Just after school starts, everything changes for Ursula: She develops smallpox. When she recovers, her face is covered with scabs. Despite all of Ursula’s wishes and hopes and prayers, the little holes on her face remain. Yet Ursula might have moved forward with her life, if not for the incident at the stagecoach. A passenger laughs at her and cruelly says that her face looks like Swiss cheese. From that day on, Ursula refuses to leave her room. With nothing better to do, she begins to play the harmonica. One day, the family’s cook sends her a thank-you gift for her music, which he can hear from the family’s restaurant kitchen. And so begins Ursula’s friendship with a Chinese man named Ah Sam that also changes her life.

When the Circus Comes to Town by Lawrence Yep tackles prejudice through different characters. First, Ursula is ridiculed for her face. Her father encourages, “There are donkeys in the world like that man, but most people aren’t donkeys.” Second, there is Ah Sam. His hire didn’t sit well with the town. Folks complained that Chinese used a drug called opium, cheated and stole, and shouldn’t be trusted. Even Ursula initially feels mad at her parents for hiring a foreigner. Third, there is Tom. He is Native American. Upon meeting Ah Sam, Tom tells him that he has the mark. In other words, they have the same skin and eyes. They’re the “ones standing outside looking at the party inside”.

As Ursula becomes friends with Ah Sam, he introduces her to various aspects of Chinese culture. Initially, these are only briefly described. For example, one of Ah Sam’s presents to Ursula is a complicated design of golden threads that spells out the Chinese word for happiness. When Ursula ventures out of her room and into the kitchen and meets Ah-Sam for the first time, he’s using Chinese knives. They look like cleavers, with even the handles being made of metal. As he teaches Ursula how to cook rice, she asks about his long hair and the string designs that he made for her. Ursula learns that Ah Sam hopes to one day return home to China to see his family.

By now, Ursula and Ah Sam have become friends. She invites him to celebrate Christmas with her family. He makes plans to celebrate the Chinese New Year with his cousins and invites Ursula to join them. Ursula’s family learns that the Chinese New Year use a different calendar. Ah Sam also tells them part of celebrating the Chinese New Year involves putting on a circus, but first the cousins wish to practice their tricks by showing them to Ursula and her family. Ursula scoffs at the idea: How can four people put on a circus? Ah Sam responds, “What do you think a circus is? Big tents and big bands and lots of performers?” Well, yes, this is what Ursula thought a circus meant. Ah Sam informs her, “The magic doesn’t come from size and flash.” One of most delightful sections of When The Circus Came To Town describes the Chinese circus tricks. On the heels of that section, readers also learn about other things that happen on Chinese New Year too such as the payment of debts, delivery of money to children, cutting of hair and trimming of braids (queue), and setting off fireworks and beat gongs to scare away bad spirits. All of these are supposed to be important to Chinese people in preparing for the future.

(Records from a pointing dataset)
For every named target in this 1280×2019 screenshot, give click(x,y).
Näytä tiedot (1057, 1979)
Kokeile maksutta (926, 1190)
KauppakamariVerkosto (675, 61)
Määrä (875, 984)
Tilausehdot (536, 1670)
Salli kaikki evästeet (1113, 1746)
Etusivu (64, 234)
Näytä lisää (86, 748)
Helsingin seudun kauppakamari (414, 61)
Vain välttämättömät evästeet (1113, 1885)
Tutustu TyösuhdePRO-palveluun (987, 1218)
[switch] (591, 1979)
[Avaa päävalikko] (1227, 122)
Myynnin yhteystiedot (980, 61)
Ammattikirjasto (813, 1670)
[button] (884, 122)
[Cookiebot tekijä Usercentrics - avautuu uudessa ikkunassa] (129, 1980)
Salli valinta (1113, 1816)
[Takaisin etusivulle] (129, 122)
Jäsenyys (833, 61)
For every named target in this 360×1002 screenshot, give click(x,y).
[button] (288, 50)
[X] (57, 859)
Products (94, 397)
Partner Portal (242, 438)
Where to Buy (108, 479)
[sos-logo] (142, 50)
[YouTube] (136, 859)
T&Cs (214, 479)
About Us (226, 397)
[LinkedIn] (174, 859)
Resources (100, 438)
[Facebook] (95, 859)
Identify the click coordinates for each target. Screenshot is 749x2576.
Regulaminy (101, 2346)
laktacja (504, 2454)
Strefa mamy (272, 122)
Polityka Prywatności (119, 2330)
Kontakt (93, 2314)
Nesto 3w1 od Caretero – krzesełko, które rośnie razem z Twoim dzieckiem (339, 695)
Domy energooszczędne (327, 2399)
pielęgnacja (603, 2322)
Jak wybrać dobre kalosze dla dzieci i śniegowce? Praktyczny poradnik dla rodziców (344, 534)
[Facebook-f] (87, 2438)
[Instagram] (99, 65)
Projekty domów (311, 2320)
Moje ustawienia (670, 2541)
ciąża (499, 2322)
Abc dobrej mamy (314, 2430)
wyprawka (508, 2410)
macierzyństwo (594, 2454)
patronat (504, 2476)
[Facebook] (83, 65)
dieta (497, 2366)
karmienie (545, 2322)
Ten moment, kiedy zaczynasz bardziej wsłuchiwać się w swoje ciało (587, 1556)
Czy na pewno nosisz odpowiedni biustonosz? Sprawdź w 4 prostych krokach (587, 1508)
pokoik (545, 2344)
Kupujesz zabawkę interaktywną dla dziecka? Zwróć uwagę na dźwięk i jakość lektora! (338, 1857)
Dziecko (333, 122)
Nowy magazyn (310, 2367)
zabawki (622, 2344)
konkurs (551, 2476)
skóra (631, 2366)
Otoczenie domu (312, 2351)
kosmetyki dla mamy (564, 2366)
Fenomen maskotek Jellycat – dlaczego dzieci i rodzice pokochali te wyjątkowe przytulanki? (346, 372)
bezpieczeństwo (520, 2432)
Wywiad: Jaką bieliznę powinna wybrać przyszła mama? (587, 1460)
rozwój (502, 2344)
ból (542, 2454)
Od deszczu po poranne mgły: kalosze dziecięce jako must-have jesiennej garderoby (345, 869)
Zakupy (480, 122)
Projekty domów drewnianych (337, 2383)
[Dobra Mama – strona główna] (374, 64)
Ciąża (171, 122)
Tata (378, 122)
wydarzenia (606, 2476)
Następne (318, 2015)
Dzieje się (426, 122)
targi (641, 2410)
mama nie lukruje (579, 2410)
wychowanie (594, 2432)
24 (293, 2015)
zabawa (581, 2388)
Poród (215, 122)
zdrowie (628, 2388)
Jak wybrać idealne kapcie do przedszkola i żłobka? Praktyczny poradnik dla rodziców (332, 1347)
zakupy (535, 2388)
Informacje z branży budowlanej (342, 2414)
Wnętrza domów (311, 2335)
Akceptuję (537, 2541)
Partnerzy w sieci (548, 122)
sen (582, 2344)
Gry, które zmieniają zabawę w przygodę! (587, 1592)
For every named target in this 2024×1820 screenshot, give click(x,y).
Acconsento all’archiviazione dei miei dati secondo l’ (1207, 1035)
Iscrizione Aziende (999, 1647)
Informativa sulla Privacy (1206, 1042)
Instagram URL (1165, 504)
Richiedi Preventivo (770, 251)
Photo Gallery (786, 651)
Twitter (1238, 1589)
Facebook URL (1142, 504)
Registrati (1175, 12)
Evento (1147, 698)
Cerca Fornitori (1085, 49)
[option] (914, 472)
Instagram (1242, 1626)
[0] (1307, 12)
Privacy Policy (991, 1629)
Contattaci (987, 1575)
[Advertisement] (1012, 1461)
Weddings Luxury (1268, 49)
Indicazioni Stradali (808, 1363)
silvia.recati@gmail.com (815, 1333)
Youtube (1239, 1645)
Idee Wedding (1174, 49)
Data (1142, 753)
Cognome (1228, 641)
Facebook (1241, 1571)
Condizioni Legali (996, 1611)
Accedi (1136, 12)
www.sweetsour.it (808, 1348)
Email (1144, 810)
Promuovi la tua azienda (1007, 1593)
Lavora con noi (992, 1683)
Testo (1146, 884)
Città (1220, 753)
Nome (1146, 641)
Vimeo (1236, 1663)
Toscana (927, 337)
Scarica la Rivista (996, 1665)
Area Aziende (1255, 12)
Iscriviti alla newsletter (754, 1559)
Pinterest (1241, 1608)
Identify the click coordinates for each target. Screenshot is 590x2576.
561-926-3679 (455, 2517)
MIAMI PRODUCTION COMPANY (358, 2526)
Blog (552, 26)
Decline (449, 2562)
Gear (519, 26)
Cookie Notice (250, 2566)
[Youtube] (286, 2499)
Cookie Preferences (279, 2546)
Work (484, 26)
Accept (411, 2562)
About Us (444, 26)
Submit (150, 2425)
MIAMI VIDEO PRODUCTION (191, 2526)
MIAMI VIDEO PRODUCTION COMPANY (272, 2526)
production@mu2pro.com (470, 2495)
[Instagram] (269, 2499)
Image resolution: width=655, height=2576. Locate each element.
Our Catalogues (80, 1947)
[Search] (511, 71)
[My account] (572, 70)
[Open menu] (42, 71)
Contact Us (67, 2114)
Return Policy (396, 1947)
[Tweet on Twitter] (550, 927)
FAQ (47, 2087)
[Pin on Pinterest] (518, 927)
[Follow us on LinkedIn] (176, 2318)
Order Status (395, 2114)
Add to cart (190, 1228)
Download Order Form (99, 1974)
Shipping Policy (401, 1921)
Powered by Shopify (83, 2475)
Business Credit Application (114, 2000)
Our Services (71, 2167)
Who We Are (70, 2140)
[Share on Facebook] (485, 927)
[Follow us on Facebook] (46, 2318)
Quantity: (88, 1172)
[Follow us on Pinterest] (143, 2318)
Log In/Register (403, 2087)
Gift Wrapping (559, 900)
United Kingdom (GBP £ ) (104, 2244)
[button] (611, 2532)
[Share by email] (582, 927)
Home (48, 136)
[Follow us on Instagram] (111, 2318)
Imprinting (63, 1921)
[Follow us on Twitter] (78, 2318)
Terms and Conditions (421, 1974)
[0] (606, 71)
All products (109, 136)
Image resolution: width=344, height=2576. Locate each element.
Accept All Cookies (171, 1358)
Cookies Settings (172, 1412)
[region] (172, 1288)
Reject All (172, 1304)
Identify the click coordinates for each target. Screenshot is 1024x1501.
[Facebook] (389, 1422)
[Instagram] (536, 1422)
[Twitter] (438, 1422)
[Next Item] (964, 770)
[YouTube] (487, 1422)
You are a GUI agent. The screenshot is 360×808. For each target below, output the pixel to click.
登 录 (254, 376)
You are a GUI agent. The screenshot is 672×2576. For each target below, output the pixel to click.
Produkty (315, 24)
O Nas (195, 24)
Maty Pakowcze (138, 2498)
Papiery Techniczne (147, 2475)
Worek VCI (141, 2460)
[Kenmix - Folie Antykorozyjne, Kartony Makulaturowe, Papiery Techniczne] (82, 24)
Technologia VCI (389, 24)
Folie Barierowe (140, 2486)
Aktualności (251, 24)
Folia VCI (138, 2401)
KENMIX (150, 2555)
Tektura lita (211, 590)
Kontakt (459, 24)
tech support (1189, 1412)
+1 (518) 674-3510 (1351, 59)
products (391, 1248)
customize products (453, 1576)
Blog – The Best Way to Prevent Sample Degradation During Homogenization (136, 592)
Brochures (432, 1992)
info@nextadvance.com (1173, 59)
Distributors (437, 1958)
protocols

- _WHAT THE TASK ASKS_: Carry on the review of When the Circus Comes to Town, starting after its last sentence.

- _THE ANSWER_:
You might be surprised to learn that When the Circus Comes to Town is based on real events. There was no Ursula, but there was an epidemic that disfigured a number of people–including an attractive young woman. Instead of one Chinese cook, there were two. Otherwise, Yep followed the real events that occurred in Montana in the last half of the nineteenth century and early twentieth century. If you wish to read more, check out Elliot Paul’s memoir A Ghost Town on the Yellowstone.

My rating? Read it: Borrow from your library or a friend. It’s worth your time.

How would you rate this book?

Growing up in San Francisco, Lawrence Yep felt alienated. He grew up in an African-American neighborhood and didn’t experience white American culture until high school. Despite not speaking Chinese, Yep attended school in Chinatown, where he was labeled a “dumbbell Chinese” because he spoke only English. Both of these situations made Yep feel as if lacked a culture.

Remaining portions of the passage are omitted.